At 7 p.m., local business and community leader Felton Capel will rise from the seat dedicated to him in the Sunrise and offer remarks about his role in desegregating the theater along with his friend, the late Voit Gilmore, in 1962.
Following Capel’s remarks, the Rev. Vernon Tyson will personally introduce the film, a true story based on his life, from a book written by his son, Tim. He will be available to answer questions after the screening.
Tim Tyson’s prize-winning book, “Blood Done Sign My Name,” was published in 2004 and was succinctly described at his 2008 Pauley lecture at Sandhills Community College as “a memoir and history of the murder of an African-American, Henry Marrow, by the white father of his childhood friend, Gerald Teel, in Oxford, N.C., in 1970.”
Vernon Tyson was pastor of the Oxford Methodist Church featured in both the book and the film. Ten years old at the time of the murder, Tim Tyson was troubled by what had happened and returned to Oxford decades later to plumb the depths of the events of 1970 and beyond.
Out of this event in Oxford, and similar probing about Wilmington’s shameful racial past, emerged this moving book The Milwaukee Journal Sentinel reviewed with quite a bold statement: “If you want to read only one book to understand the uniquely American struggle for racial equality and the swirls of emotion around it, this is it.”
Vernon Tyson, who served as interim pastor of the Southern Pines United Methodist Church here in 2005-06, appears in the film as a citizen of Oxford, but his role as the controversial pastor is played by the popular film and television actor Ricky Schroder.
At the end of the film, chastised by his all-white congregation for his modest attempts at integration, Tyson is shown taking 11-year-old Tim and the rest of his family to Wesley Memorial Church in Wilmington.
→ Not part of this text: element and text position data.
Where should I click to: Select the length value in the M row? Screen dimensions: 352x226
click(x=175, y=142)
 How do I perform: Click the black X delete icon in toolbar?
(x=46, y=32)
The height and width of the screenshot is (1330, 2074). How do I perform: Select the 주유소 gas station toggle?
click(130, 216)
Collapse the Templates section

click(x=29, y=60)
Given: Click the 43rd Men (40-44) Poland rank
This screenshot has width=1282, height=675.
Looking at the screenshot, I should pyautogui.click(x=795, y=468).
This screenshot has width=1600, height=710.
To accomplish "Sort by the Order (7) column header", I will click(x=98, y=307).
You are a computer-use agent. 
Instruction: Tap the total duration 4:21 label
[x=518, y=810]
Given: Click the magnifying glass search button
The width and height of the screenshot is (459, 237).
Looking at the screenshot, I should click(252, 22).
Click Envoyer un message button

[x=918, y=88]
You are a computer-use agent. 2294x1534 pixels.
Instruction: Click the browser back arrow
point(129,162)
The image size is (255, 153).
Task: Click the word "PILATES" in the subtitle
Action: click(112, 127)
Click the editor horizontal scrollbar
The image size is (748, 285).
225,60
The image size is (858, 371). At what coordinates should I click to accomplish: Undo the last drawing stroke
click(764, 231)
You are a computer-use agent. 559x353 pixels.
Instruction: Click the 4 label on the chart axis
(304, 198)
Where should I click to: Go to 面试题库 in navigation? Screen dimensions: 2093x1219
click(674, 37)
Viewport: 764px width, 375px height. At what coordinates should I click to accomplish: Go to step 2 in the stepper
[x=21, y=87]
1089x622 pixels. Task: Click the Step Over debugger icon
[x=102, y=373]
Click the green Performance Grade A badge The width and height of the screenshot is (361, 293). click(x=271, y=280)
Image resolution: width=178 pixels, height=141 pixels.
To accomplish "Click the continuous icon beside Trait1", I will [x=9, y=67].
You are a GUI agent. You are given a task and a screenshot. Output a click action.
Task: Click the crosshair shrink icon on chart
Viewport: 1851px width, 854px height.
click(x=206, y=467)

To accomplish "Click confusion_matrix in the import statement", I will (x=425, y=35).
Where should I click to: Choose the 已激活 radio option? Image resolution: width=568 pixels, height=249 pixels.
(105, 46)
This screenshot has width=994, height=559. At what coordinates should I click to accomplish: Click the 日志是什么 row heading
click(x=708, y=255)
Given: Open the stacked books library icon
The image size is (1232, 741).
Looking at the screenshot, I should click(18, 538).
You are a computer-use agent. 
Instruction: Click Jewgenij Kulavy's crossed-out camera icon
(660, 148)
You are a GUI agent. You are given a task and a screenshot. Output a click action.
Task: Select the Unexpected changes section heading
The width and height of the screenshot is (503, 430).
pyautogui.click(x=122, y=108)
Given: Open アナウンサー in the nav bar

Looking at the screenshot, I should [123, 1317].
A major focus of the film is the reaction of the black community in Oxford to the sham trial of the murderers of “Dickie” Marrow. Nate Parker plays protest leader Ben Chavis, who organized and led thousands of peaceful protestors on a 50-mile march to the Capitol building in Raleigh.
“Come and meet this man who grew up near us here in the Sandhills,” says a Sunrise spokesman. “Vernon went to high school in Biscoe, and spent 20 years living in the general area of Sanford. He took his first pastorate in 1952 and continues today as a pastor serving a small United Methodist Church in Johnson City. He and his wife, Martha, live in Raleigh.”
Tyson says that both he and Tim are satisfied that the film is true to the book and the reality it depicts about this time of trouble and change some 40 years ago.
“While many of you who lived through these times will recognize the depicted situations from firsthand experience, those of us who came here from afar will be learning more about our adopted past,” says the spokesman.